ABOUT THIS TASK: After finding the line with "For every named" in the data below, set down exactly each line through the one with "Custom Wine Cellars (152, 1837)", inclusive, and stop there.

SUPPLIED MATERIAL:
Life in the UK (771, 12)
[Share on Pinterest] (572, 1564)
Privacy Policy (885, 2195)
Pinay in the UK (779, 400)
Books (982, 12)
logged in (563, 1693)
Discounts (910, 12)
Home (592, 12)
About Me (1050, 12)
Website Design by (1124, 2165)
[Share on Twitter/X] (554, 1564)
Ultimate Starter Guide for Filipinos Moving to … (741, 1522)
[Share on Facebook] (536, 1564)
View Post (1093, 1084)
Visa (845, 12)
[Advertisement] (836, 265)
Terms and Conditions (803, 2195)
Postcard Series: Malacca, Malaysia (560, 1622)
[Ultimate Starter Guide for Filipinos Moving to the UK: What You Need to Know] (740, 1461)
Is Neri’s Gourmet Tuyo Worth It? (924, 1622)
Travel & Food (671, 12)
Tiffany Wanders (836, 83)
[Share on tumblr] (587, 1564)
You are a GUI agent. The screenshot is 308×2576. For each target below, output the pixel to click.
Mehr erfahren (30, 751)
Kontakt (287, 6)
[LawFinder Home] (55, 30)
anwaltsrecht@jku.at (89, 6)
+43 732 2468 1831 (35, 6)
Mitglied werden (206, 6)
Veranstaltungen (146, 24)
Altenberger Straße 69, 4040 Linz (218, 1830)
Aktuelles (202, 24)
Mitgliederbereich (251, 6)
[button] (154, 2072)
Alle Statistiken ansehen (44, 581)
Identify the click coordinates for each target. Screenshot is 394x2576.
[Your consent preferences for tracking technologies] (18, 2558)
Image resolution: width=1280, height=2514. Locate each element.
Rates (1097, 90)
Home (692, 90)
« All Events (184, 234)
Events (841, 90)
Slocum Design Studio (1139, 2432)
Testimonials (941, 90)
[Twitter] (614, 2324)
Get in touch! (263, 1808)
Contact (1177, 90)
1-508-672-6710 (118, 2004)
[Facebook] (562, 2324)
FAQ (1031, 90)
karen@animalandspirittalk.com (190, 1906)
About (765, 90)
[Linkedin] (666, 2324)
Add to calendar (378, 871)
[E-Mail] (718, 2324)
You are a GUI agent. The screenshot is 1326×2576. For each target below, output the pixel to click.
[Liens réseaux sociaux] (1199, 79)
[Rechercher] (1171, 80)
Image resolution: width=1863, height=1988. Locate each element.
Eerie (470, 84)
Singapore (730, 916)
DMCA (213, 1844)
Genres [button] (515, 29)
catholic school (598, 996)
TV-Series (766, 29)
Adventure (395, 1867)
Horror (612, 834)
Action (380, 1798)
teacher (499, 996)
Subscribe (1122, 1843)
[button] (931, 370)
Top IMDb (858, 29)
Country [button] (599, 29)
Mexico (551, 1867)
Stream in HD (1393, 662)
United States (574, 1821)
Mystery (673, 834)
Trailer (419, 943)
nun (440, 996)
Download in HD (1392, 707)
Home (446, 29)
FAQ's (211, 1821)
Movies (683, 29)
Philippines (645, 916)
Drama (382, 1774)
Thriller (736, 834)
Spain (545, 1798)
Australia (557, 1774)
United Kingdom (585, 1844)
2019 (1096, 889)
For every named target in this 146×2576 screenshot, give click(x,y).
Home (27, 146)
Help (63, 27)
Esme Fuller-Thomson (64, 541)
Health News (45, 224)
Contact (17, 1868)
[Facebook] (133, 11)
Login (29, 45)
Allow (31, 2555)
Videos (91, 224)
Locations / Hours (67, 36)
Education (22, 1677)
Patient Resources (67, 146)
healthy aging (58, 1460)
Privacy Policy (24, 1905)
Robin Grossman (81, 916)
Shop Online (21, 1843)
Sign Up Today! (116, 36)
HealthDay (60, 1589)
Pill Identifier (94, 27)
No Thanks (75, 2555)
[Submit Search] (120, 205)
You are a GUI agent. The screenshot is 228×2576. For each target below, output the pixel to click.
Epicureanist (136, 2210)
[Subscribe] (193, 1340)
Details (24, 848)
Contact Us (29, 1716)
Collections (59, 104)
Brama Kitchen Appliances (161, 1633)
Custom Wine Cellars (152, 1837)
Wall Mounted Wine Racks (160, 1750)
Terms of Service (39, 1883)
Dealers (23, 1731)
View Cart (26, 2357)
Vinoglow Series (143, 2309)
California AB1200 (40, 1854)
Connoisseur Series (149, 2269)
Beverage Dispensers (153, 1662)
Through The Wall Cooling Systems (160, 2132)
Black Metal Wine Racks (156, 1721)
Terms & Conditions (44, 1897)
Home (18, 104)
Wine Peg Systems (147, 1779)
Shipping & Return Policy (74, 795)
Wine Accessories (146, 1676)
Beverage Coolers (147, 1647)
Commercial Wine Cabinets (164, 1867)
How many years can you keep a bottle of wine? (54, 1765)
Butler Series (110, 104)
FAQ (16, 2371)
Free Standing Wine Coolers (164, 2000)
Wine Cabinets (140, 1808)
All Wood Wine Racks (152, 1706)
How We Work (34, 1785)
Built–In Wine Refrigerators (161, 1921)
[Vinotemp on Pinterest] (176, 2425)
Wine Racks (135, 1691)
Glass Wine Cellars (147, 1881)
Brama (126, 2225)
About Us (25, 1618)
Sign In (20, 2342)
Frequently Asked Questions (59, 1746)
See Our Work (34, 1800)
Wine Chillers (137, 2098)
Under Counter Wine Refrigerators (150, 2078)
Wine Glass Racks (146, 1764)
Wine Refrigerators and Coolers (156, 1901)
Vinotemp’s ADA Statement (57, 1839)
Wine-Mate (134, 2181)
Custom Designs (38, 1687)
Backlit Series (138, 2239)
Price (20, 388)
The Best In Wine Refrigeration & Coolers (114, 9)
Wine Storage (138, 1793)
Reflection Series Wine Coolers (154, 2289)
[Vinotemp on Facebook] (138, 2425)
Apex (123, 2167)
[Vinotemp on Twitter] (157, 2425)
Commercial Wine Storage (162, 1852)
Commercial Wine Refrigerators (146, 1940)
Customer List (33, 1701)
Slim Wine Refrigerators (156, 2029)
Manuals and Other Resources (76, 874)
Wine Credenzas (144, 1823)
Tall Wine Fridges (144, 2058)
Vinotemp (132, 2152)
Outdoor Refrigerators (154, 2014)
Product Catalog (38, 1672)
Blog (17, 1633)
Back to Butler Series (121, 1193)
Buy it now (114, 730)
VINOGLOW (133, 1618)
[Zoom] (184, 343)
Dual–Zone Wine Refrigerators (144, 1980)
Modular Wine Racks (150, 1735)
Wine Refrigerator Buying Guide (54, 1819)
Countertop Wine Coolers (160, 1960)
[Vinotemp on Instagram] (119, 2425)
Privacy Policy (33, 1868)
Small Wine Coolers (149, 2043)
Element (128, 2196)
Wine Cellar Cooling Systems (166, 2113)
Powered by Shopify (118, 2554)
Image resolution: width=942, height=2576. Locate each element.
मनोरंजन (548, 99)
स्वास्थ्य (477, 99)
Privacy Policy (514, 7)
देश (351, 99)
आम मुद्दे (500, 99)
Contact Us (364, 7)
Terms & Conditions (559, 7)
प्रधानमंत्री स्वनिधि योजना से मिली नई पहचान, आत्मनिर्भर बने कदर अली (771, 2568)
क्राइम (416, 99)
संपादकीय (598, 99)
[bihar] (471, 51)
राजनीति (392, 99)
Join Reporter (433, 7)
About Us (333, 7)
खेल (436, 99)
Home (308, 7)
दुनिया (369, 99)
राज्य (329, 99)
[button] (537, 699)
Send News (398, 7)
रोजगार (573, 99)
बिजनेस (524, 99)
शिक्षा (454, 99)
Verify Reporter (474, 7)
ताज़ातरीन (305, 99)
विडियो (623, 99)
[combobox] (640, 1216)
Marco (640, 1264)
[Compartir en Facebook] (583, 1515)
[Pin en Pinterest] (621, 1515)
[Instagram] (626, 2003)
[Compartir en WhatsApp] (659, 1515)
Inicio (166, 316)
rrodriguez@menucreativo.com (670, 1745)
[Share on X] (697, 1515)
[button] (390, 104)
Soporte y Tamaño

SOLUTION TO THIS EXERCISE:
For every named target in this 146×2576 screenshot, give click(x,y).
Home (27, 146)
Help (63, 27)
Esme Fuller-Thomson (64, 541)
Health News (45, 224)
Contact (17, 1868)
[Facebook] (133, 11)
Login (29, 45)
Allow (31, 2555)
Videos (91, 224)
Locations / Hours (67, 36)
Education (22, 1677)
Patient Resources (67, 146)
healthy aging (58, 1460)
Privacy Policy (24, 1905)
Robin Grossman (81, 916)
Shop Online (21, 1843)
Sign Up Today! (116, 36)
HealthDay (60, 1589)
Pill Identifier (94, 27)
No Thanks (75, 2555)
[Submit Search] (120, 205)
You are a GUI agent. The screenshot is 228×2576. For each target below, output the pixel to click.
Epicureanist (136, 2210)
[Subscribe] (193, 1340)
Details (24, 848)
Contact Us (29, 1716)
Collections (59, 104)
Brama Kitchen Appliances (161, 1633)
Custom Wine Cellars (152, 1837)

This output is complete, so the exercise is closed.